=== EXERCISE REQUIREMENTS ===
Please duplicate every one of the records below, line for line, with no changes.

Source records:
====

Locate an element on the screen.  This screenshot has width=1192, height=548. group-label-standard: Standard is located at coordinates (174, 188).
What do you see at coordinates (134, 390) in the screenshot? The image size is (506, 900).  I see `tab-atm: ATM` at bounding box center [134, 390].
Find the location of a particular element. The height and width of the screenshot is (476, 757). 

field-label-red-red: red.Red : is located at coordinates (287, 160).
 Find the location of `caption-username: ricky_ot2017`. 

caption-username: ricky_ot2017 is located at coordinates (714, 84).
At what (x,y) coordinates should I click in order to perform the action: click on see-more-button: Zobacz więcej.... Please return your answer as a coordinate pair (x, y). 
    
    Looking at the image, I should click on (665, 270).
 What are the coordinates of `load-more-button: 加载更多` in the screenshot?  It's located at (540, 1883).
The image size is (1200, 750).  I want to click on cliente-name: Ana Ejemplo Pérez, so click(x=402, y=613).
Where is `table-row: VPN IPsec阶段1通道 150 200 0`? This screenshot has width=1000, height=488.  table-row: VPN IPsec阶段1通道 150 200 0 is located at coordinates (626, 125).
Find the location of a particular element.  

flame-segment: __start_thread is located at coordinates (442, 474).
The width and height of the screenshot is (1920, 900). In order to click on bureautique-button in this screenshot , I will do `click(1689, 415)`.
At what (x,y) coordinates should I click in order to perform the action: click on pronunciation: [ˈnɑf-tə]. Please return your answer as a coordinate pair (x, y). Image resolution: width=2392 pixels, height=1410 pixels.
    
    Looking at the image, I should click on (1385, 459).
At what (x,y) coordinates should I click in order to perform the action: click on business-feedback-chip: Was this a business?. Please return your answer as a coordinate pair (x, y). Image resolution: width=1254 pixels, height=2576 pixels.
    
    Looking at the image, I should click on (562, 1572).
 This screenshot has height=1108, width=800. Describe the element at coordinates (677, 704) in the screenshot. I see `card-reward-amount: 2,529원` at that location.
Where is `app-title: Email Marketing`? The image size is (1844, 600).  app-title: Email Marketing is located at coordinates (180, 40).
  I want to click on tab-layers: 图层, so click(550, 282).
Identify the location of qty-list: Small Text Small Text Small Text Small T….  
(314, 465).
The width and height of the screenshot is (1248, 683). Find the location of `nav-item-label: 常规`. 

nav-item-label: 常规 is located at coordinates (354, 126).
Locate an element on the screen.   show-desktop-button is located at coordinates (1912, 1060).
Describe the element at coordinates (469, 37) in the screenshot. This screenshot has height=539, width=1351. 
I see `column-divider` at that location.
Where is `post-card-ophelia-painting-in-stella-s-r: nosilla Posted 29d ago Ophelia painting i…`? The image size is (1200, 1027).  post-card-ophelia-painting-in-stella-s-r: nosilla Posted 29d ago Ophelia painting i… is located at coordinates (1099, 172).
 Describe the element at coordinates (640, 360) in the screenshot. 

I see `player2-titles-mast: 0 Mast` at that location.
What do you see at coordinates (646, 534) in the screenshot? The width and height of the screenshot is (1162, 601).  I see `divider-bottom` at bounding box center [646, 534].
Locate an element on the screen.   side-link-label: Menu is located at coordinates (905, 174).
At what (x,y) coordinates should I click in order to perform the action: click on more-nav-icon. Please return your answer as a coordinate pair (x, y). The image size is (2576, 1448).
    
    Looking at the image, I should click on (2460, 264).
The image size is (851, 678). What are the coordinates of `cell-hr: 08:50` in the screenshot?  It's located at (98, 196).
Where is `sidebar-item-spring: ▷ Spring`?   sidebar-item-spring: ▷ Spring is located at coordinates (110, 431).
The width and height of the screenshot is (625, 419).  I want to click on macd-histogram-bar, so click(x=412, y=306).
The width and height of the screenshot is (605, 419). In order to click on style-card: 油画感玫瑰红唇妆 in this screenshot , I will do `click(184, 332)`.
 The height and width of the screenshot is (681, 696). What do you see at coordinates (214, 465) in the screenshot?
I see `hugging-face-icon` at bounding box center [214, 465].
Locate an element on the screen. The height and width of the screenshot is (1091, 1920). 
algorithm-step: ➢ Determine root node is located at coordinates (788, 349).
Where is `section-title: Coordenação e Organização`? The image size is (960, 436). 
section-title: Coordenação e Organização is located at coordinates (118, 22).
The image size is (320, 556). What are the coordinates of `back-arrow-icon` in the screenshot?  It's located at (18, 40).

====

=== TASK ANSWER ===
Locate an element on the screen.  This screenshot has width=1192, height=548. group-label-standard: Standard is located at coordinates (174, 188).
What do you see at coordinates (134, 390) in the screenshot? The image size is (506, 900).  I see `tab-atm: ATM` at bounding box center [134, 390].
Find the location of a particular element. The height and width of the screenshot is (476, 757). 

field-label-red-red: red.Red : is located at coordinates (287, 160).
 Find the location of `caption-username: ricky_ot2017`. 

caption-username: ricky_ot2017 is located at coordinates (714, 84).
At what (x,y) coordinates should I click in order to perform the action: click on see-more-button: Zobacz więcej.... Please return your answer as a coordinate pair (x, y). 
    
    Looking at the image, I should click on (665, 270).
 What are the coordinates of `load-more-button: 加载更多` in the screenshot?  It's located at (540, 1883).
The image size is (1200, 750).  I want to click on cliente-name: Ana Ejemplo Pérez, so click(x=402, y=613).
Where is `table-row: VPN IPsec阶段1通道 150 200 0`? This screenshot has width=1000, height=488.  table-row: VPN IPsec阶段1通道 150 200 0 is located at coordinates (626, 125).
Find the location of a particular element.  

flame-segment: __start_thread is located at coordinates (442, 474).
The width and height of the screenshot is (1920, 900). In order to click on bureautique-button in this screenshot , I will do `click(1689, 415)`.
At what (x,y) coordinates should I click in order to perform the action: click on pronunciation: [ˈnɑf-tə]. Please return your answer as a coordinate pair (x, y). Image resolution: width=2392 pixels, height=1410 pixels.
    
    Looking at the image, I should click on (1385, 459).
At what (x,y) coordinates should I click in order to perform the action: click on business-feedback-chip: Was this a business?. Please return your answer as a coordinate pair (x, y). Image resolution: width=1254 pixels, height=2576 pixels.
    
    Looking at the image, I should click on (562, 1572).
 This screenshot has height=1108, width=800. Describe the element at coordinates (677, 704) in the screenshot. I see `card-reward-amount: 2,529원` at that location.
Where is `app-title: Email Marketing`? The image size is (1844, 600).  app-title: Email Marketing is located at coordinates (180, 40).
  I want to click on tab-layers: 图层, so click(550, 282).
Identify the location of qty-list: Small Text Small Text Small Text Small T….  
(314, 465).
The width and height of the screenshot is (1248, 683). Find the location of `nav-item-label: 常规`. 

nav-item-label: 常规 is located at coordinates (354, 126).
Locate an element on the screen.   show-desktop-button is located at coordinates (1912, 1060).
Describe the element at coordinates (469, 37) in the screenshot. This screenshot has height=539, width=1351. 
I see `column-divider` at that location.
Where is `post-card-ophelia-painting-in-stella-s-r: nosilla Posted 29d ago Ophelia painting i…`? The image size is (1200, 1027).  post-card-ophelia-painting-in-stella-s-r: nosilla Posted 29d ago Ophelia painting i… is located at coordinates (1099, 172).
 Describe the element at coordinates (640, 360) in the screenshot. 

I see `player2-titles-mast: 0 Mast` at that location.
What do you see at coordinates (646, 534) in the screenshot? The width and height of the screenshot is (1162, 601).  I see `divider-bottom` at bounding box center [646, 534].
Locate an element on the screen.   side-link-label: Menu is located at coordinates (905, 174).
At what (x,y) coordinates should I click in order to perform the action: click on more-nav-icon. Please return your answer as a coordinate pair (x, y). The image size is (2576, 1448).
    
    Looking at the image, I should click on (2460, 264).
The image size is (851, 678). What are the coordinates of `cell-hr: 08:50` in the screenshot?  It's located at (98, 196).
Where is `sidebar-item-spring: ▷ Spring`?   sidebar-item-spring: ▷ Spring is located at coordinates (110, 431).
The width and height of the screenshot is (625, 419).  I want to click on macd-histogram-bar, so click(x=412, y=306).
The width and height of the screenshot is (605, 419). In order to click on style-card: 油画感玫瑰红唇妆 in this screenshot , I will do `click(184, 332)`.
 The height and width of the screenshot is (681, 696). What do you see at coordinates (214, 465) in the screenshot?
I see `hugging-face-icon` at bounding box center [214, 465].
Locate an element on the screen. The height and width of the screenshot is (1091, 1920). 
algorithm-step: ➢ Determine root node is located at coordinates (788, 349).
Where is `section-title: Coordenação e Organização`? The image size is (960, 436). 
section-title: Coordenação e Organização is located at coordinates (118, 22).
The image size is (320, 556). What are the coordinates of `back-arrow-icon` in the screenshot?  It's located at (18, 40).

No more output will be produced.